LNA-mediated anti–miR-155 silencing in low-grade B-cell lymphomas

• Published in: Blood Vol. 120; no. 8; pp. 1678 - 1686
• Main Authors: Zhang, Yong, Roccaro, Aldo M., Rombaoa, Christopher, Flores, Ludmilla, Obad, Susanna, Fernandes, Stacey M., Sacco, Antonio, Liu, Yang, Ngo, Hai, Quang, Phong, Azab, Abdel Kareem, Azab, Feda, Maiso, Patricia, Reagan, Michaela, Brown, Jennifer R., Thai, To-Ha, Kauppinen, Sakari, Ghobrial, Irene M.
• Format: Journal Article
• Language: English
• Published: Washington, DC Elsevier Inc 23.08.2012; Americain Society of Hematology
• Subjects: Animals; Biological and medical sciences; Cell Proliferation; Female; Gene Silencing; Genetic Therapy; Hematologic and hematopoietic diseases; Humans; Leukemias. Malignant lymphomas. Malignant reticulosis. Myelofibrosis; Lymphoma, B-Cell - genetics; Lymphoma, B-Cell - therapy; Medical sciences; Mice; Mice, Inbred BALB C; MicroRNAs - genetics; Oligonucleotides - genetics; Oligonucleotides - therapeutic use; Oligonucleotides, Antisense - genetics; Oligonucleotides, Antisense - therapeutic use; Tumor Cells, Cultured; Waldenstrom Macroglobulinemia - genetics; Waldenstrom Macroglobulinemia - pathology; Waldenstrom Macroglobulinemia - therapy; Gene silencing; Hematology; Lymphoproliferative syndrome; Malignant hemopathy; B-Lymphocyte; Lymphoma; Cancer; Low grade
• ISSN: 0006-4971; 1528-0020
• DOI: 10.1182/blood-2012-02-410647

miR-155 acts as an oncogenic miR in B-cell lymphoproliferative disorders, including Waldenstrom macroglobulinemia (WM) and chronic lymphocytic leukemia, and is therefore a potential target for therapeutic intervention. However, efficient targeting of miRs in tumor cells in vivo remains a significant challenge for the development of miR-155–based therapeutics for the treatment of B-cell malignancies. In the present study, we show that an 8-mer locked nucleic acid anti–miR-155 oligonucleotide targeting the seed region of miR-155 inhibits WM and chronic lymphocytic leukemia cell proliferation in vitro.
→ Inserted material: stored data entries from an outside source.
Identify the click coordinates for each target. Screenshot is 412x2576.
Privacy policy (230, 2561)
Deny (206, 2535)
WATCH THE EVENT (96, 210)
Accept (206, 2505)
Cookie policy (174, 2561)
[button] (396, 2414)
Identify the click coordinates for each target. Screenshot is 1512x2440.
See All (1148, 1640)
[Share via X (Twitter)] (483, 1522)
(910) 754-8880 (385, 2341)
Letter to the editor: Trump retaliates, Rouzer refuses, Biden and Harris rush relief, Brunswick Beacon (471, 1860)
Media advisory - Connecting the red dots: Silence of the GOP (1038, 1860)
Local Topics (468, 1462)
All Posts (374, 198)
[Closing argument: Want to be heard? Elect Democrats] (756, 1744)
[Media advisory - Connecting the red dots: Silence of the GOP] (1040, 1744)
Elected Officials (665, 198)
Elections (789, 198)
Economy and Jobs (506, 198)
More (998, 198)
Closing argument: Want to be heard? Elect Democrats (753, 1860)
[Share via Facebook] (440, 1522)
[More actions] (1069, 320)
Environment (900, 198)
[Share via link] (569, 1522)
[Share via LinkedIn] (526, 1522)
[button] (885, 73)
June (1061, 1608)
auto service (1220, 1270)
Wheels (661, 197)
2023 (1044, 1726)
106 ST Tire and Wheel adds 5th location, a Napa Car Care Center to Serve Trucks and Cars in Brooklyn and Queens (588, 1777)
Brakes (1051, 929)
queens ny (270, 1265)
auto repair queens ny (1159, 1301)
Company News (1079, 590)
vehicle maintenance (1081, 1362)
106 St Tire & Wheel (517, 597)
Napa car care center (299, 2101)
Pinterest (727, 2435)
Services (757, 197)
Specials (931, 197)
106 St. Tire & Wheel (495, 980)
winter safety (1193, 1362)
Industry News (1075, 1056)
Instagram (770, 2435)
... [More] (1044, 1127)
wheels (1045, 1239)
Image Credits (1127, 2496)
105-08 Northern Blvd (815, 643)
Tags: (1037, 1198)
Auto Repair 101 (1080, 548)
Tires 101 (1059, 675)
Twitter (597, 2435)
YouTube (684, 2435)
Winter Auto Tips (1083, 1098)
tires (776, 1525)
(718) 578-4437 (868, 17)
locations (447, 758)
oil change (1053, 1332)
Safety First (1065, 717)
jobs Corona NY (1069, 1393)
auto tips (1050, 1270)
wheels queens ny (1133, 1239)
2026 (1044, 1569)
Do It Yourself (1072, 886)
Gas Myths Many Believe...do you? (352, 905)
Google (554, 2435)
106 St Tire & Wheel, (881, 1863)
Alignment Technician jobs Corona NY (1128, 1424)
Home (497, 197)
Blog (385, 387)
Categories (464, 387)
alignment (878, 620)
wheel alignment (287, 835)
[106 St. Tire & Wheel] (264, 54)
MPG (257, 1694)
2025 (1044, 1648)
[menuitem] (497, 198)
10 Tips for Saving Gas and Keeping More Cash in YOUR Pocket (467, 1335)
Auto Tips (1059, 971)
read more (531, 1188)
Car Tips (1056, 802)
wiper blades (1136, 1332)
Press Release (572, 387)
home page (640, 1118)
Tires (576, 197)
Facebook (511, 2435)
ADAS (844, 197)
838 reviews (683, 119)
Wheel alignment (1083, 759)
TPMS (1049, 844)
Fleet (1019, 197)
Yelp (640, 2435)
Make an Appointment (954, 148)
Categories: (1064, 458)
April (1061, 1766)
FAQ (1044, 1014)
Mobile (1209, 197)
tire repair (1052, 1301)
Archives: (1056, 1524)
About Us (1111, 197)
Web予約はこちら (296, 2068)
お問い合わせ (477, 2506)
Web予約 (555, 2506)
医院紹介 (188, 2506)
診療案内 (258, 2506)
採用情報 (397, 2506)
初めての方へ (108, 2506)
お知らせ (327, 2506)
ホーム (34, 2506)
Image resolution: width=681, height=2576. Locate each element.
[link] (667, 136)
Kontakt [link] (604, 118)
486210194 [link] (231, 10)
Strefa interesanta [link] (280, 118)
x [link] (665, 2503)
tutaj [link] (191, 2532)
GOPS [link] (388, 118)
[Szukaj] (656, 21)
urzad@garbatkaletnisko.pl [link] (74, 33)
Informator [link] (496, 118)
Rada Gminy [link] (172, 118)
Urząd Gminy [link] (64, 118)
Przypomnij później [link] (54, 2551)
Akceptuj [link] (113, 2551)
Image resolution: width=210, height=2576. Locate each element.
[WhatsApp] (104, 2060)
Moreover, anti–miR-155 delivered systemically showed uptake in the BM CD19+ cells of WM-engrafted mice, resulting in the up-regulation of several miR-155 target mRNAs in these cells, and decreased tumor growth significantly in vivo. We also found miR-155 levels to be elevated in stromal cells from WM patients compared with control samples. Interestingly, stromal cells from miR-155–knockout mice led to significant inhibition of WM tumor growth, indicating that miR-155 may also contribute to WM proliferation through BM microenvironmental cells. The results of the present study highlight the therapeutic potential of anti–miR-155–mediated inhibition of miR-155 in the treatment of WM.